Why render on the substrate at all (scope of the claim). We are not claiming this is faster or better than a GPU shader or a CPU rasterizer; for raw pixel throughput it is neither. The point is uniformity: in a system where application logic already runs as tensor operations on this substrate (the direction of the Sutra/Yantra work), rendering the interface on the same fabric removes a host boundary rather than adding one. The contribution is the demonstration that the interface — frame, parameters, text, and a live preference loop — can live on that fabric with a measured account of fidelity and of exactly which parts remain host-side, not a performance result against conventional renderers.
Contributions:
- Whole-frame substrate rendering. A frame is computed by one substrate operation that returns the entire image as a single buffer vector (§2); the host only builds coordinate geometry and paints.
- Runtime-parameter rendering with no recompilation. A parameter vector θ is supplied as per-call broadcast buffers, so an optimizer changes the picture by changing call arguments, not code (§2, §4) — the property the steering loop depends on.
- Substrate text rendering. Glyphs are rendered on the substrate via a bound-vector font; a headline is the concatenation of substrate glyph fields (§3).
- Gradient steering through the substrate render. Because the render is differentiable, a warmer/colder preference loop trains a small reward model and an Adam optimizer backpropagates through the substrate render to θ, morphing the substrate-rendered hero (§5). Gradients passing through the render — not a zeroth-order black box — is the load-bearing fact; we measure that they do (§7).

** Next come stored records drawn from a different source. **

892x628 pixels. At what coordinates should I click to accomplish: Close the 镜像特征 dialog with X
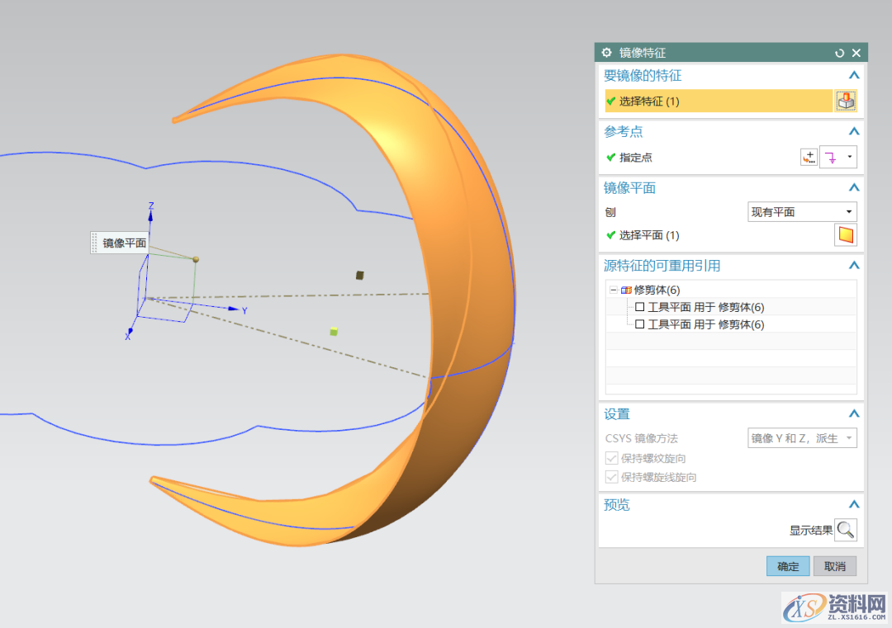point(856,53)
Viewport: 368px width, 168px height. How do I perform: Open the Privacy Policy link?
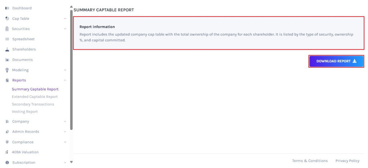(x=347, y=161)
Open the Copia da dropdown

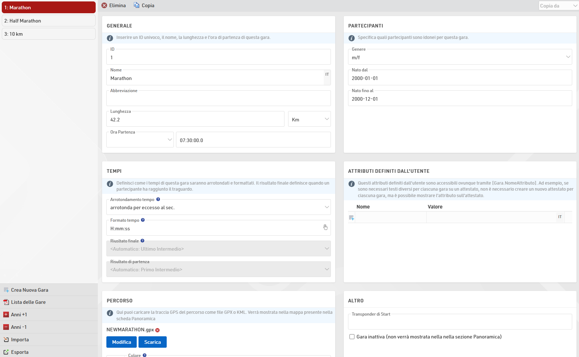point(558,6)
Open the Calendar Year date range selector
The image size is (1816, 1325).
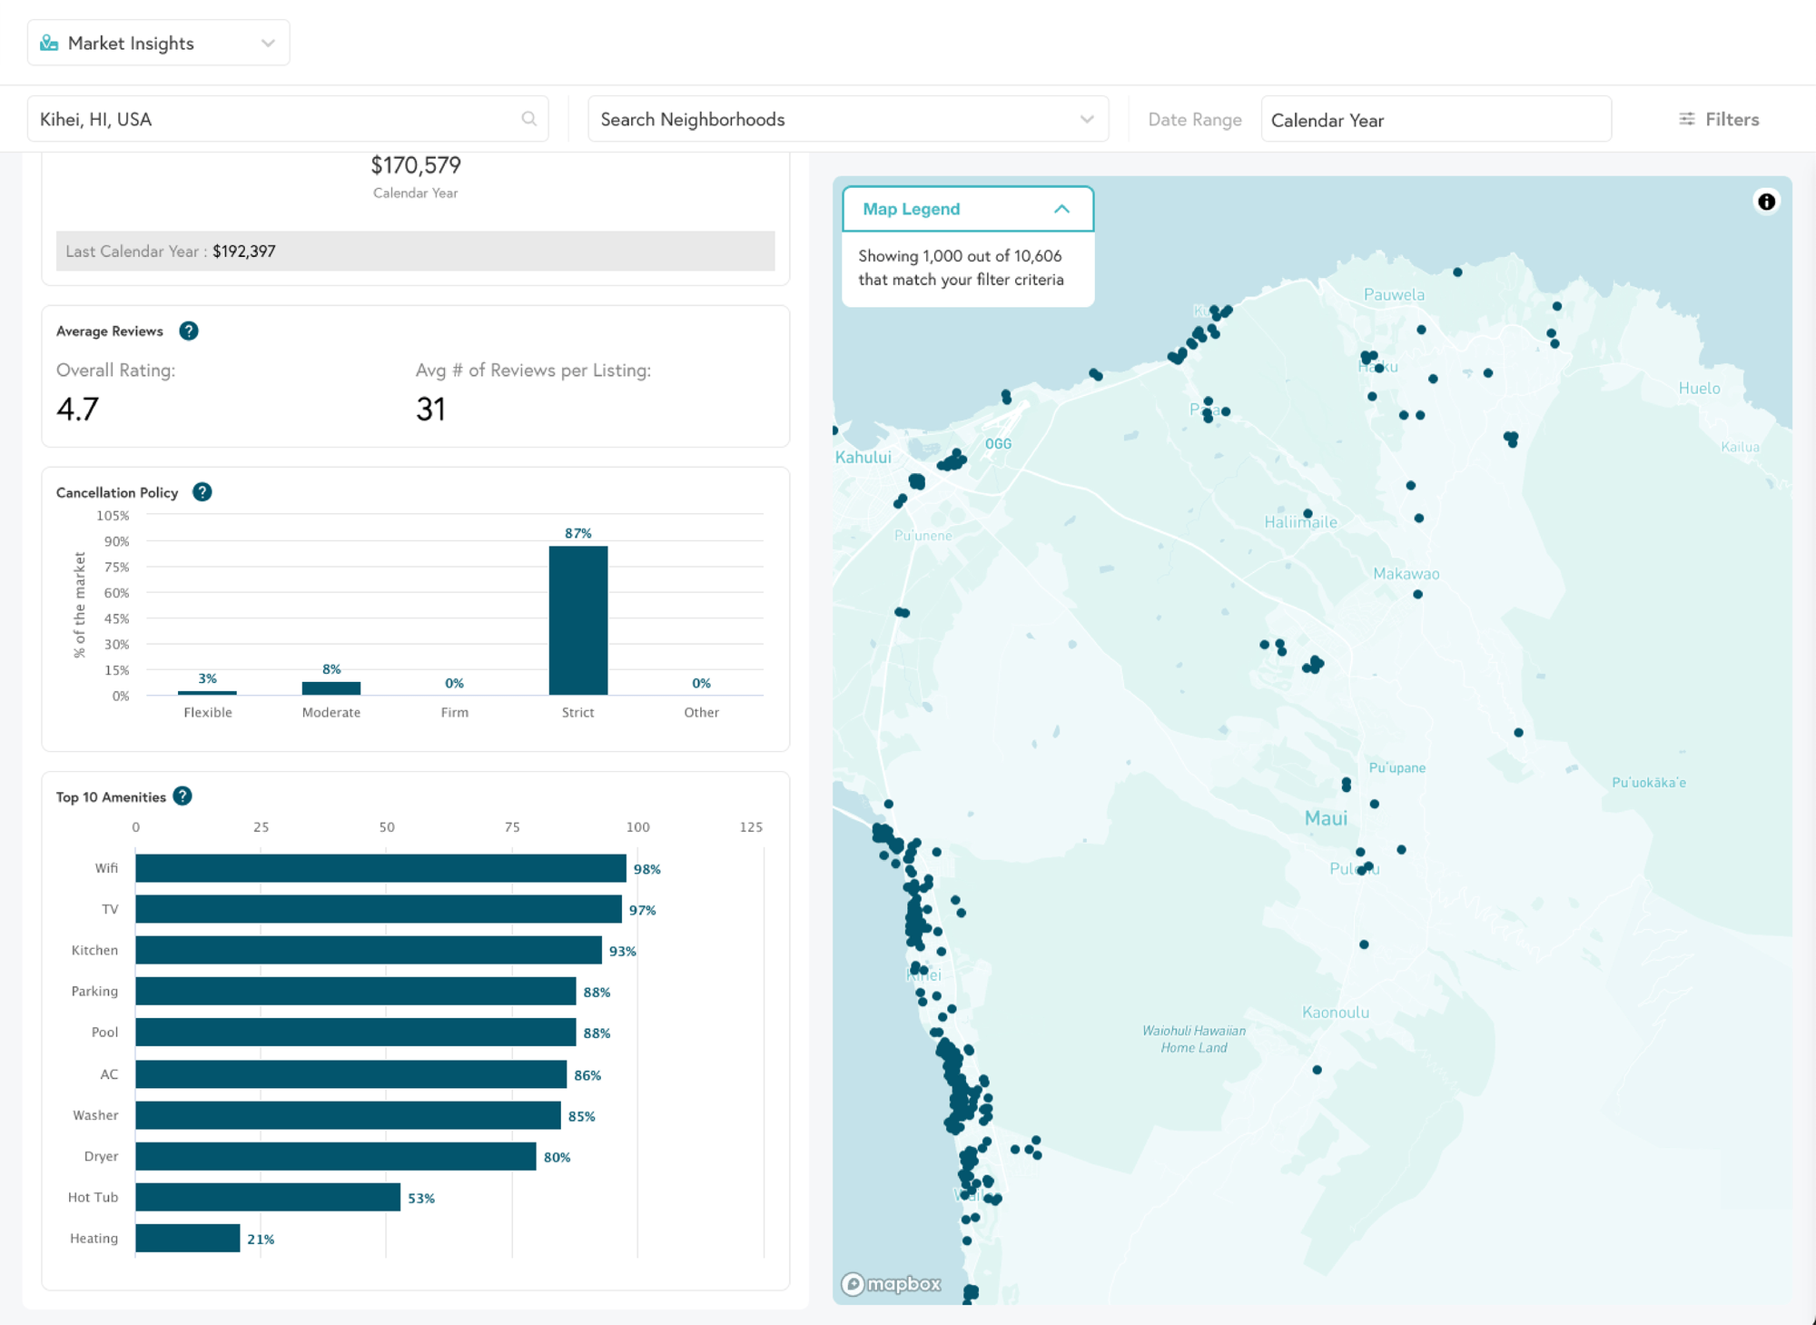click(1436, 119)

The render fidelity (§6) and the steering soak (§7) are both measured on the built demo; §8 states what we are not claiming.
2. Whole-frame substrate rendering
The renderer is a Sutra program. Sutra is a purely functional language whose only
value type in this demo is vector (a tensor on the substrate) and whose operations are
tensor operations; a program is a set of typed functions. The hero renderer is the
following Sutra source (demos/gui/frame_hero.su), reproduced verbatim:
function vector hero(vector x, vector y, vector ones,
vector cx, vector cy, vector invs,
vector bright, vector radius, vector accent, vector bg) {
vector dx = x - cx;
vector dy = y - cy;
vector r2 = hadamard(dx, dx) + hadamard(dy, dy);
vector glow = ones - hadamard(invs, r2);
vector rr = hadamard(x, x) + hadamard(y, y) - radius;
vector ring = ones - hadamard(rr, rr);
return bg + hadamard(bright, glow) + hadamard(accent, ring);
}The surface is small and total: function <type> name(params) { … } declares a function;
vector v = expr; binds a local; hadamard(a, b) is the elementwise (Hadamard) product;
infix +/- are elementwise add/subtract; there is no control flow, no mutation, and no
host escape in this program. Each construct compiles to one PyTorch tensor operation
(a*b, a+b, a-b) over length-(N·N) buffers, so the whole function is one fused
sequence of tensor ops with no Python-level loop over pixels. Because every operation is a
differentiable tensor op, the compiled function is differentiable in its vector
arguments end-to-end — the property §5 and §7 use. (The full language has more — map/
dict codebooks, bind/unbind/bundle, loop, defuzzification — but the renderer uses
only this fragment; the substrate font in §3 is where the pretrained-embedding codebook
enters.)
The host builds, at compile time, the coordinate geometry of the grid: for an
N×N frame it produces length-(N·N) buffers x, y, and ones. The substrate
program consumes these and returns one length-(N·N) vector that is the frame.
For example, the base field 1 − x² − y² is computed elementwise over the whole
grid by the hadamard (elementwise/buffer) product in a single operation
(demos/gui/frame_whole.su). The host reshapes the returned buffer to N×N and
paints it. This is the same host-is-I/O split as a per-pixel renderer, but one
substrate operation replaces N² calls. The per-pixel arithmetic is deliberately
elementary — the claim is not that 1 − x² − y² is hard, but that the entire
frame is produced by one parameterized operation that runs on the substrate, which
is what makes the no-recompile steering in §5 possible.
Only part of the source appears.